Les insuffisances actuelles de la formation des bibliothécaires dans le domaine spécialisé de la jeunesse sont un sujet de préoccupation générale, dont témoignent aussi les difficultés de recrutement de personnels qualifiés rencontrées par les collectivités territoriales. Ce constat s’applique tant aux formations initiales que permanentes.

Pour autant, je ne partage pas le regret fréquemment exprimé par les bibliothécaires de la disparition de la formation initiale spécialisée qu’était le Certificat d’aptitude aux fonctions de bibliothécaire (CAFB) option Jeunesse. Il m’apparaît, en effet, vain de regretter un diplôme qui, rappelons-le quand même, ne faisait plus l’unanimité dans la profession et qui, par son système d’options, séparait trop les formations.

Redéfinir les missions et les modalités de fonctionnement des bibliothèques pour la jeunesse me semble autrement important, car la lecture des jeunes est l’affaire de tous et ne peut pas ne concerner qu’une partie des bibliothécaires.

La nécessité de repenser les formations des bibliothécaires, de généraliser celles destinées aux enseignants et aux différents animateurs, et de structurer le paysage de la formation pour amplifier les horizons s’impose.

Il faut savoir en saisir l’occasion.

Repenser les formations

Une réflexion doit être engagée sur la place des bibliothèques pour la jeunesse au sein des établissements, comme dans la profession.

Comment affronter les nouvelles réalités de la lecture et les nouvelles missions, culturelle, éducative, sociale ? Est-on bibliothécaire de jeunesse avant d’être bibliothécaire ? Cela a-t-il encore un sens ?

Il ne m’apparaît pas souhaitable de créer des filières professionnelles spécialisées.

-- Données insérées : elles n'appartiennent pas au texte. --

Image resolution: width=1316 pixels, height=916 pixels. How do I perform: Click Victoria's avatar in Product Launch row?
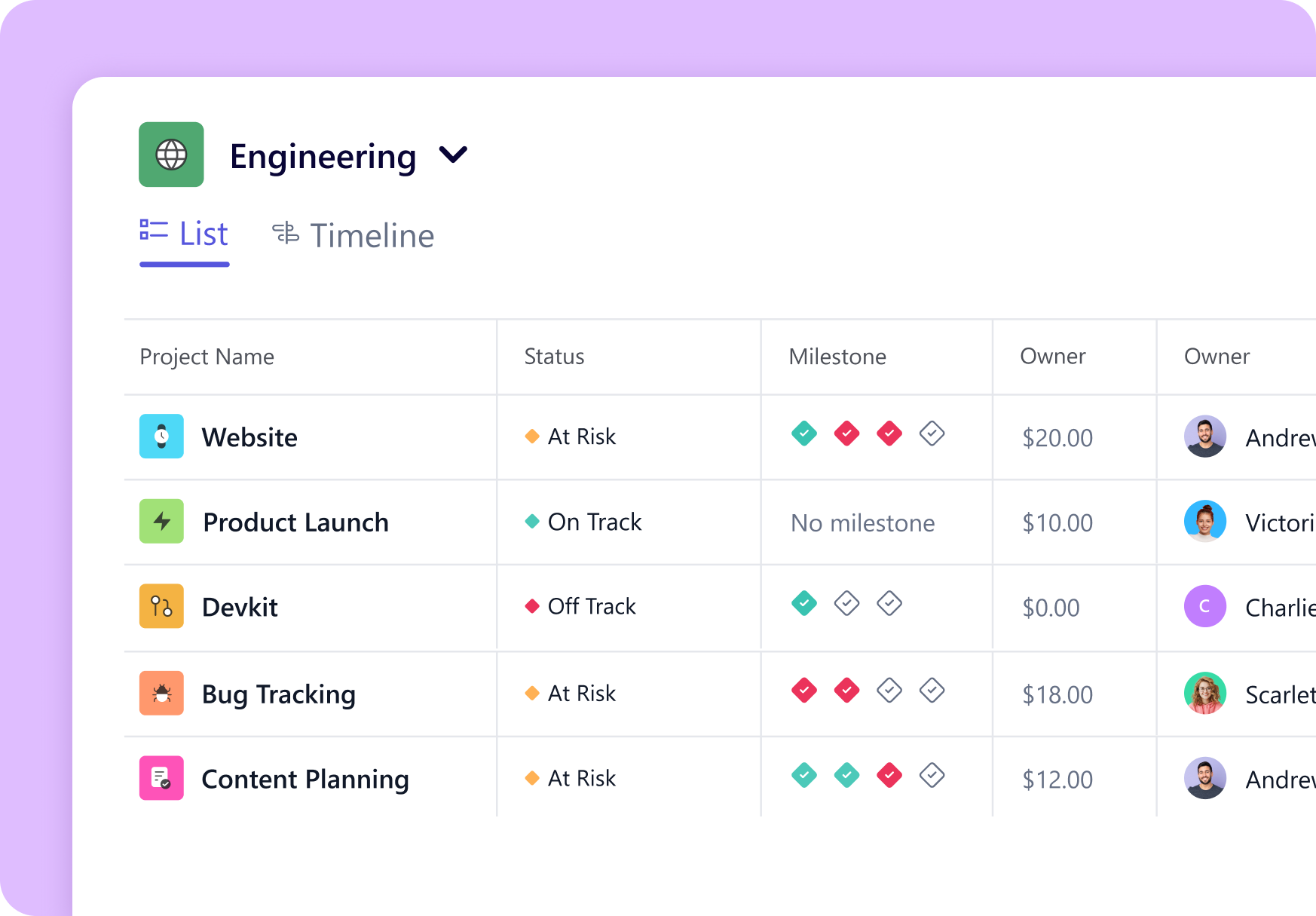[1204, 521]
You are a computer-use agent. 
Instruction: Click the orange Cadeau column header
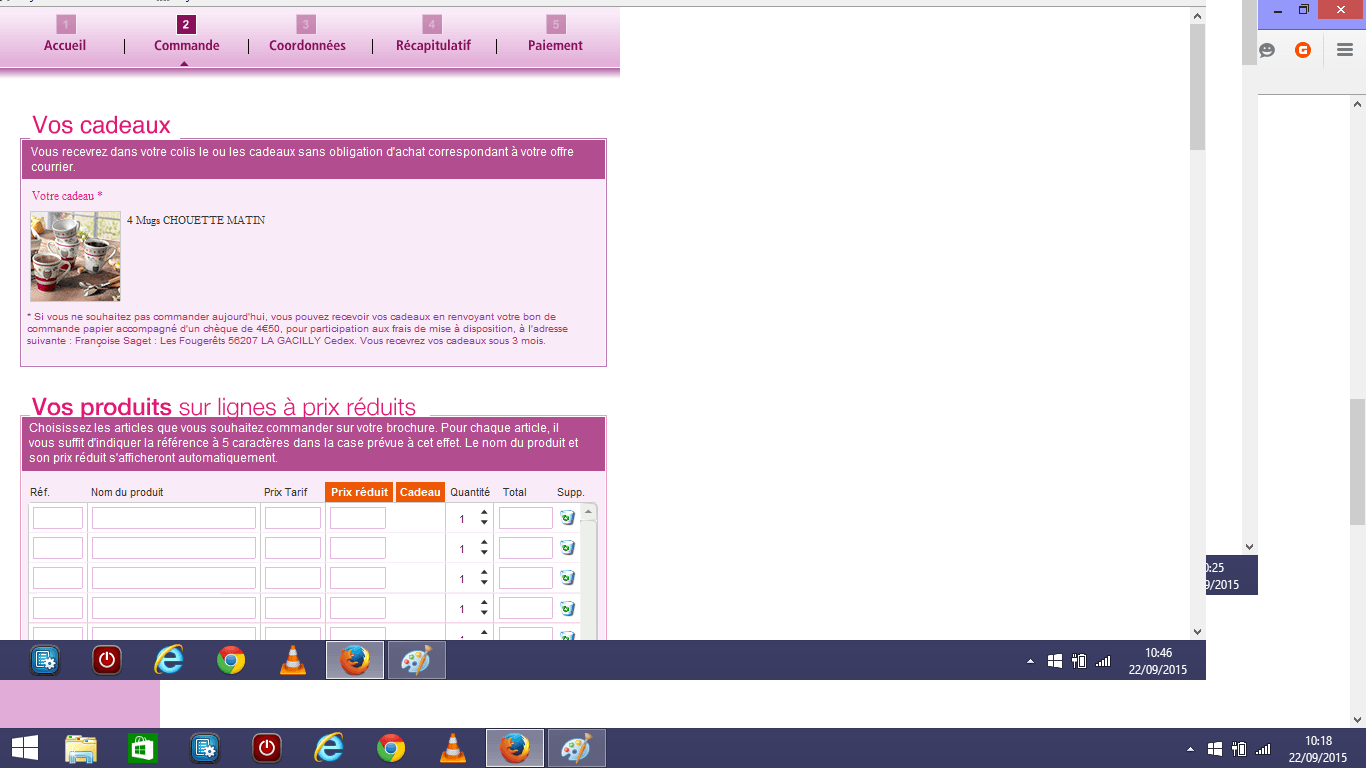pyautogui.click(x=420, y=492)
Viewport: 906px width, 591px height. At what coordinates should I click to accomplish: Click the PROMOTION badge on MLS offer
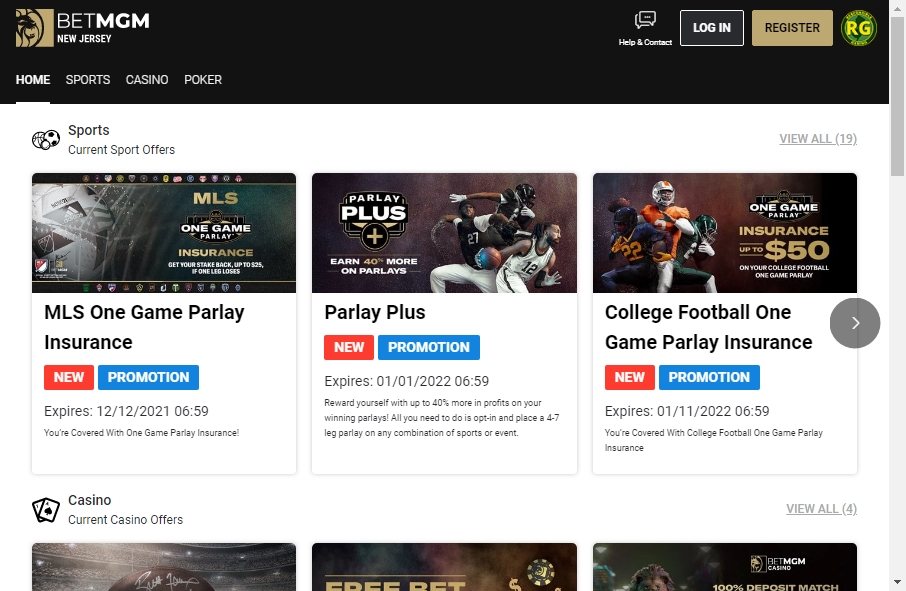148,377
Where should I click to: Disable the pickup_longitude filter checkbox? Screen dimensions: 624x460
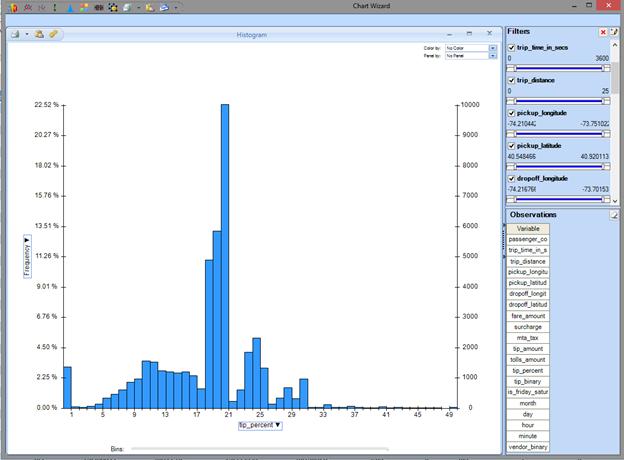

Je plaide en faveur d’une formation initiale commune sans spécialisation, mais incluant des enseignements sur la littérature pour la jeunesse pour permettre à chaque professionnel d’appréhender l’ensemble des publics. Le principe d’une formation minimale à la littérature, au livre et à la lecture de jeunesse pour l’ensemble des agents des bibliothèques est à défendre.

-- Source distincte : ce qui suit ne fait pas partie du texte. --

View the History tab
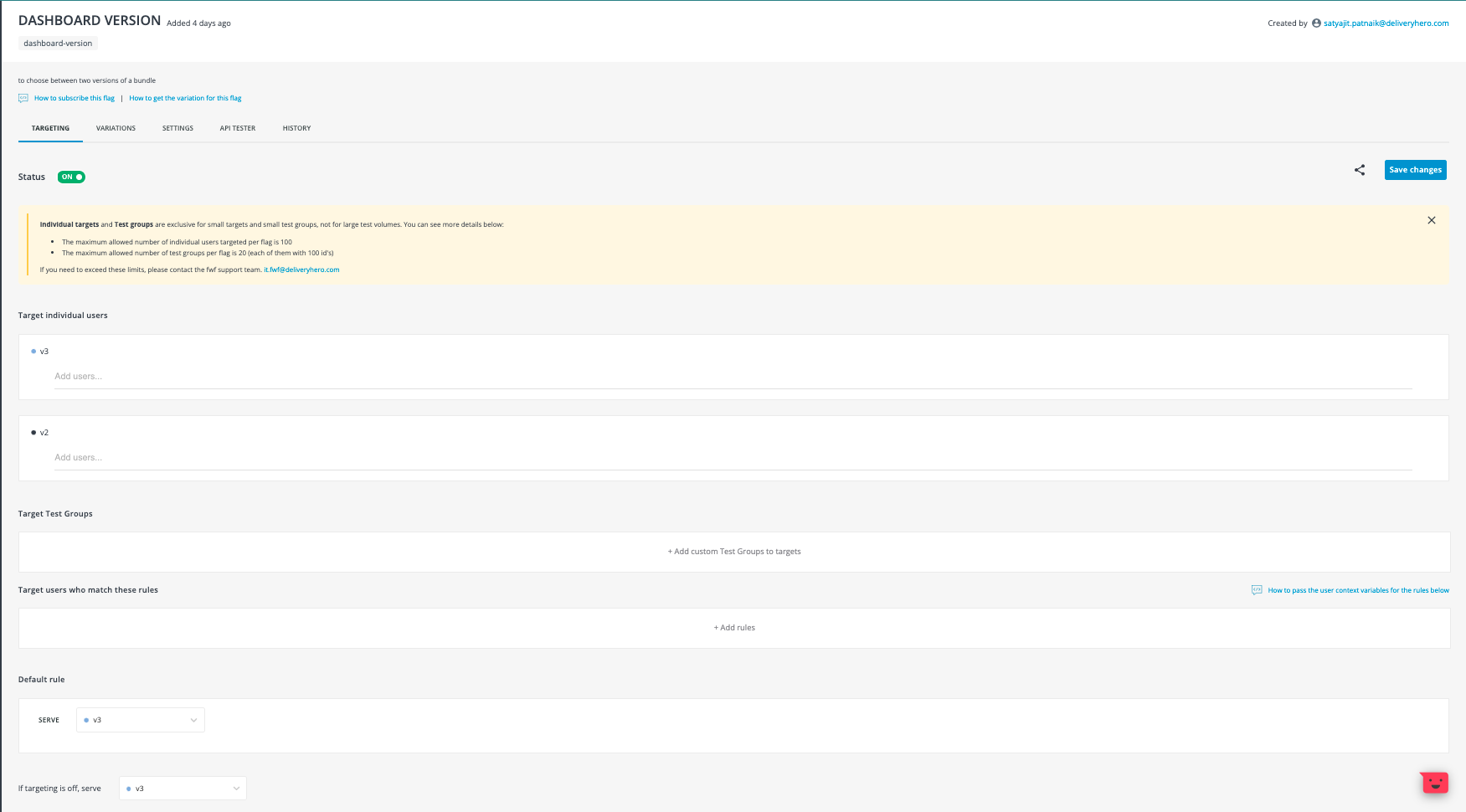 pyautogui.click(x=296, y=128)
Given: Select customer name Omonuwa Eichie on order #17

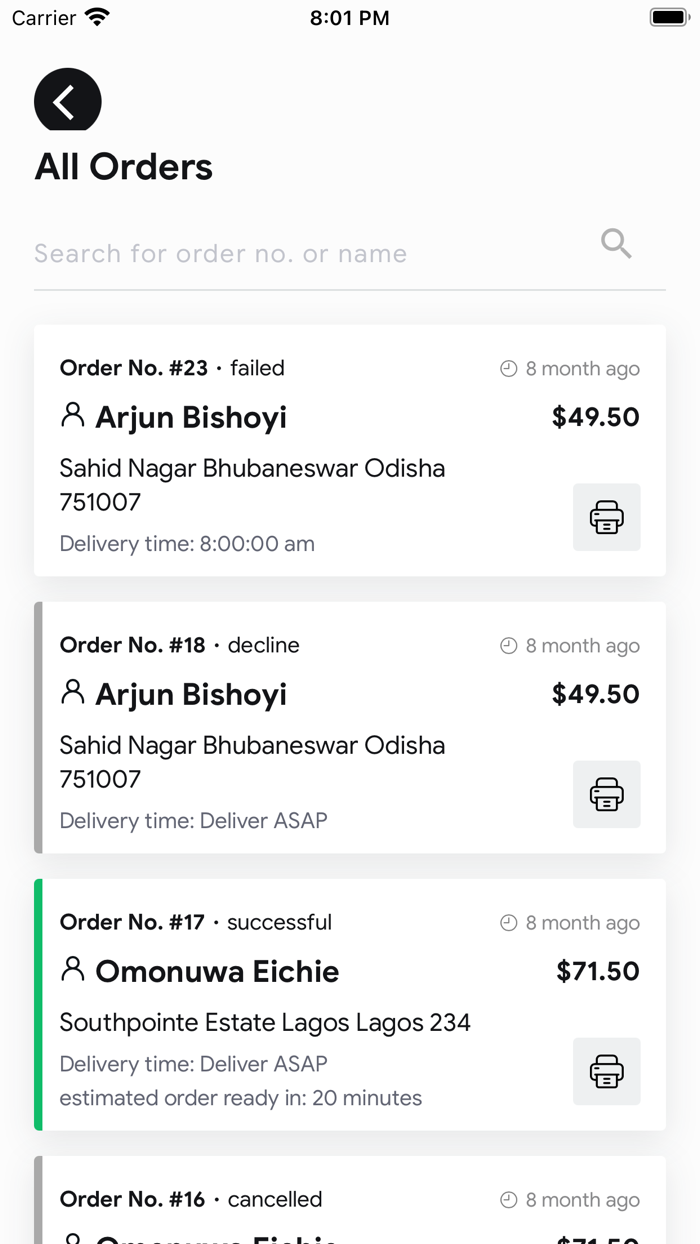Looking at the screenshot, I should (x=217, y=971).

Il faudrait, en particulier, promouvoir le développement d’un enseignement en cette matière à l’École nationale supérieure des sciences de l’information et des bibliothèques (Enssib) lors de la formation des conservateurs et des bibliothécaires. Le conseil de perfectionnement du DCB (diplôme de conservateur de bibliothèque) en a émis le souhait.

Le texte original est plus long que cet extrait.